Excerpt provided:
LATEST UPDATE: FEBRUARY 2000


During the last decade, King Hassan II (1962-98) had initiated certain political reforms, including the introduction of parliamentary elections in 1993. He failed, however, to entice the legal opposition parties to form a government in which power would be rotated among major political groupings. In the relatively short space of time since his succession, his son King Mohammed VI has won widespread support for his clear commitment to political and economic liberalization. He has also sought to improve Morocco's human rights record by releasing over 10,000 political prisoners and allowing a number of high-profile political opponents to return from exile.

Although the small Jewish community in Morocco seemed relatively secure during the reign of King Hassan, concern was expressed about the possibility of change after his demise. The succession of King Mohammed, however, has not brought any substantive change to the situation of Moroccan Jewry.

Records shown:
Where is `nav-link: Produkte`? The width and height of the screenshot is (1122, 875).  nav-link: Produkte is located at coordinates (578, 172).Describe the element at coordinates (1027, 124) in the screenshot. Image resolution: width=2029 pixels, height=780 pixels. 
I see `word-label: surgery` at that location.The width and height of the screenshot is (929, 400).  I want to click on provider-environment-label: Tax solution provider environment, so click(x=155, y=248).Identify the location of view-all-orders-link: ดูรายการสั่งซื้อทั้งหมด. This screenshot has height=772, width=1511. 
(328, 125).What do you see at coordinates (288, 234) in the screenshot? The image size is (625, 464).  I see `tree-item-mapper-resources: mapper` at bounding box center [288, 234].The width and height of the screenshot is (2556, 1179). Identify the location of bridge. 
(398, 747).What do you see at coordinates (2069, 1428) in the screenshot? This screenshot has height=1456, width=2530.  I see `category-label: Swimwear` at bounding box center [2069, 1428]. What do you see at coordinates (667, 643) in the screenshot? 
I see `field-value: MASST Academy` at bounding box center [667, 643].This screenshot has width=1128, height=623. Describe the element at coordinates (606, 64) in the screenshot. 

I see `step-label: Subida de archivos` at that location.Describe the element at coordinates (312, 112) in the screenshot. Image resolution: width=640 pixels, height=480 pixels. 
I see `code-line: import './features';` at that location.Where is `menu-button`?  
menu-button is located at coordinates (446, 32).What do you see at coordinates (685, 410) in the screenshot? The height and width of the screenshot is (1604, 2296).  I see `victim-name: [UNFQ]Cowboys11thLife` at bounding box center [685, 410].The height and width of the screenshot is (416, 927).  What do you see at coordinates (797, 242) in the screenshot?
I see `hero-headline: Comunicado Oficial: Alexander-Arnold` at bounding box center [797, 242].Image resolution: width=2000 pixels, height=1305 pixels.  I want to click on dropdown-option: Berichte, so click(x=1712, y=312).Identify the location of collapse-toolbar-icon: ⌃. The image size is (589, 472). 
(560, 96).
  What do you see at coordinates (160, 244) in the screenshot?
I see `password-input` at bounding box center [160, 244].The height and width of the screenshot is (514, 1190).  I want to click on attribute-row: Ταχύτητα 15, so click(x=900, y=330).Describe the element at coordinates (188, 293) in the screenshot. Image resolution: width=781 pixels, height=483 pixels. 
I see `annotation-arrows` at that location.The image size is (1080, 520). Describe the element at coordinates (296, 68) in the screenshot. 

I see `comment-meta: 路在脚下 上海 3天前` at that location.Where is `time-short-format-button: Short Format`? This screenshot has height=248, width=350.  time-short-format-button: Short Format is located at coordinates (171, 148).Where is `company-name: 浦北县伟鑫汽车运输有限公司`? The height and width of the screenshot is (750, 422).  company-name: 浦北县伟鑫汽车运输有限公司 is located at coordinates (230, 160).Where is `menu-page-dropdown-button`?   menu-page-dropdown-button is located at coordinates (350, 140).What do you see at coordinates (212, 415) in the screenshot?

Work item: Reproduce word for word the stretch of the Morocco update from "LATEST UPDATE: FEBRUARY" through "return from exile.". The listing is not needed for this work.

Reply to the exercise:
LATEST UPDATE: FEBRUARY 2000


During the last decade, King Hassan II (1962-98) had initiated certain political reforms, including the introduction of parliamentary elections in 1993. He failed, however, to entice the legal opposition parties to form a government in which power would be rotated among major political groupings. In the relatively short space of time since his succession, his son King Mohammed VI has won widespread support for his clear commitment to political and economic liberalization. He has also sought to improve Morocco's human rights record by releasing over 10,000 political prisoners and allowing a number of high-profile political opponents to return from exile.